Des chercheurs ont découvert une nouvelle classe d'attaque par injection de prompts, baptisée HalluSquatting, capable d'exploiter neuf outils IA populaires pour assembler des botnets massifs. Contrairement aux attaques précédentes limitées à des cibles individuelles, cette technique pull-based tire parti de la tendance inhérente des modèles de langage à halluciner des identifiants de ressources, ouvrant la voie à des exploitations à grande échelle.
Le mécanisme repose sur un comportement fondamental des assistants de codage et des agents IA : leur incapacité à distinguer les instructions légitimes des commandes malveillantes, combinée à leur habitude de récupérer du code dans des dépôts et registres. Les outils affectés incluent Cursor, Cursor CLI, Gemini CLI, Windsurf, GitHub Copilot, Cline, OpenClaw, ZeroClaw et NanoClaw. L'attaque fonctionne en prédisant les identifiants que les LLM sont les plus susceptibles d'halluciner, puis en les enregistrant et en les peuplant d'instructions pour installer des reverse shells ou d'autres logiciels malveillants. Puisque ces assistants accèdent couramment à des lignes de commande hautement privilégiées pour exécuter du code tiers, l'infection peut se propager indiscriminément à grande échelle.
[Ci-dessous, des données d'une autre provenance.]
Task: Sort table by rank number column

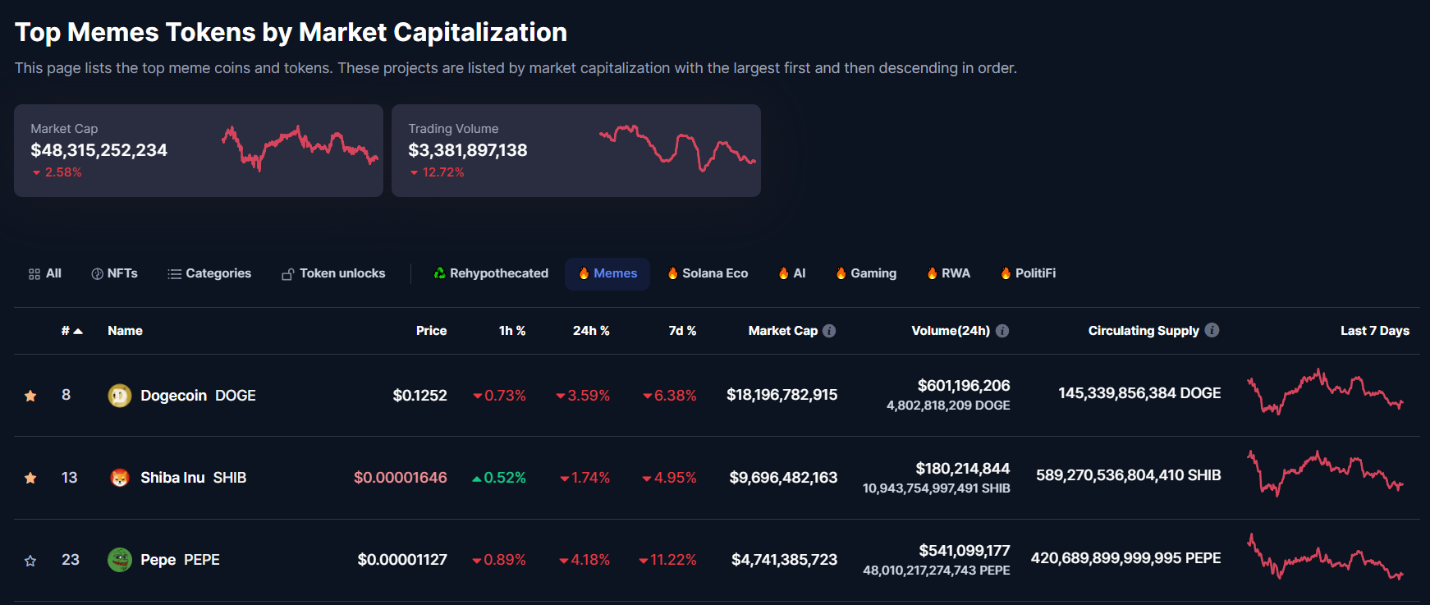Action: pyautogui.click(x=71, y=331)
Cette vulnérabilité expose un problème structurel : les développeurs d'IA ne peuvent actuellement pas résoudre la racine du problème — l'incapacité des LLM à établir une frontière fiable entre sources de confiance et non fiables. Ils doivent se contenter de construire des garde-fous élaborés pour atténuer les dégâts. Jusqu'à présent, les injections de prompts se divisaient en deux catégories : les attaques push, ciblant des victimes individuelles, et les attaques pull, où les LLM cherchent activement des prompts adversariaux sur des sites malveillants. Aucune n'avait réussi à passer à l'échelle. HalluSquatting change cette donne en combinant une attaque pull avec la capacité des assistants de codage à exécuter automatiquement du code, contournant ainsi les limitations précédentes et créant un vecteur d'attaque sans précédent pour les injections de prompts.